Item Open Access Novel Understandings of How Cancer Prevents and Responds to DNA Damage(2020) Edwards, DrakeUnderstanding the differences between normal and malignant tissue is required to find vulnerabilities in cancer that can be exploited. One of the hallmarks of cancer is its ability to sustain proliferative signaling, leading to unbridled cellular replication. This puts an increased pressure on the cell’s ability to maintain genome integrity and creates a potential vulnerability to be targeted by cancer therapies. Targeting how a cancer cell prevents or responds to DNA damage is one way to take advantage of this vulnerability.
My dissertation work aims to better understand this DNA damage response in cancer and tests two hypotheses: The first is whether inhibition of the transcriptional regulator BRD4 leads to an increase in transcription-replication conflicts, DNA damage, and cell death. The second is whether the tumor microenvironment alters the way cancer cells respond to DNA damage induced by radiation therapy in glioblastoma.
Effective spatio-temporal control of transcription and replication during S-phase is paramount to maintain genomic integrity and cell survival. My work shows that BRD4, a BET bromodomain protein and known transcriptional regulator, is important for preventing dysregulation of these systems leading to conflicts between the transcription and replication machinery in S-phase.

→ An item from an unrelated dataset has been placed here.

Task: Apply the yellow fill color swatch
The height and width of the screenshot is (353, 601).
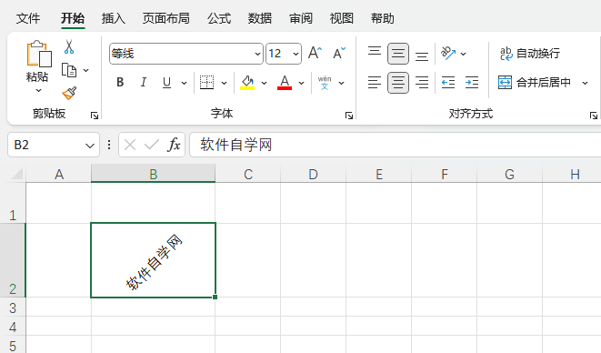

We demonstrate that inhibition or degradation of BET bromodomain proteins leads to an accumulation of RNA:DNA hybrids, a known cause of transcription-replication conflicts, and causes increased DNA damage and cell death in cancer cells actively undergoing replication. Furthermore,
over-expression of full-length BRD4, which contains a P-TEFb interacting domain known to activate efficient transcription, is necessary and sufficient to rescuing this effect. These results give mechanistic insight into chemotherapeutics that target BRD4 currently in clinical trials.

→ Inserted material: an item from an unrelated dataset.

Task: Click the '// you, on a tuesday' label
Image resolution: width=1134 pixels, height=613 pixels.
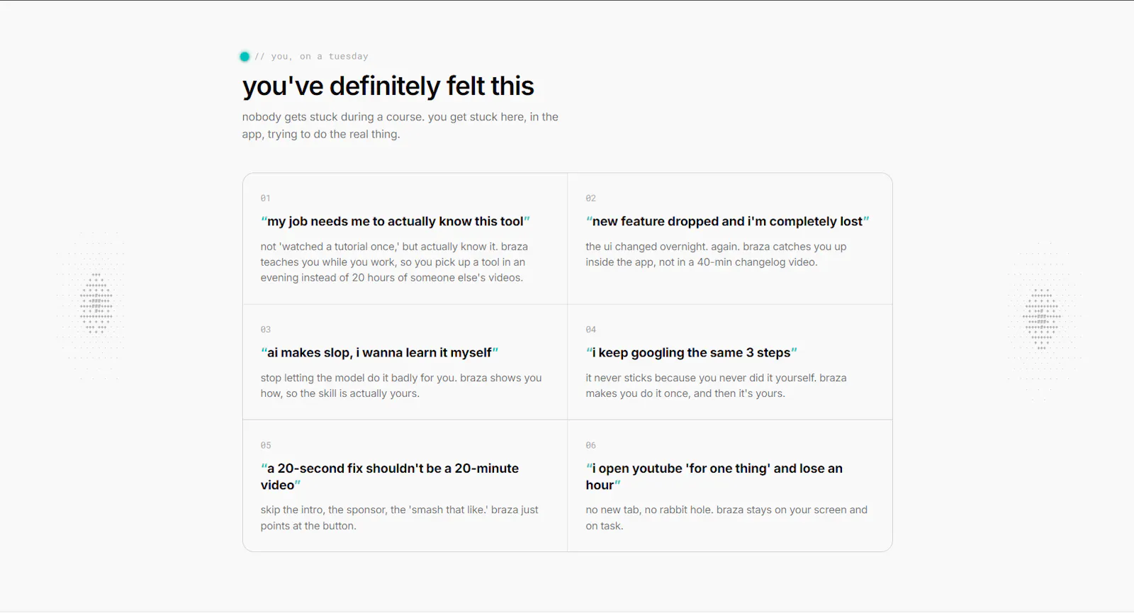Action: (x=312, y=57)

In complementary work, we explored the effect that the extracellular environment of cancer plays in its response to DNA damage caused by radiation therapy. Standard methods of culturing cancer cells, which do not replicate the extracellular environment of a native tumor, have led to an incomplete understanding of response to therapies such as ionizing radiation in vivo. To understand the role that the tumor environment plays on the radiation response, we used both human and murine glioblastoma cells to show that organotypic brain slice culture was better able to recapitulate the expression profiles of in vivo tumors. Specifically, we saw that pathways involved in multicellular processes, cell morphogenesis, and the extracellular matrix were not only significantly upregulated in glioblastoma cells cultured on brain slices compared to in vitro culture but were also critically important to radiation survival.
Collectively, this dissertation provides novel understandings of how cancer cells prevent and respond to DNA damage as well as a framework for future work in cancer biology.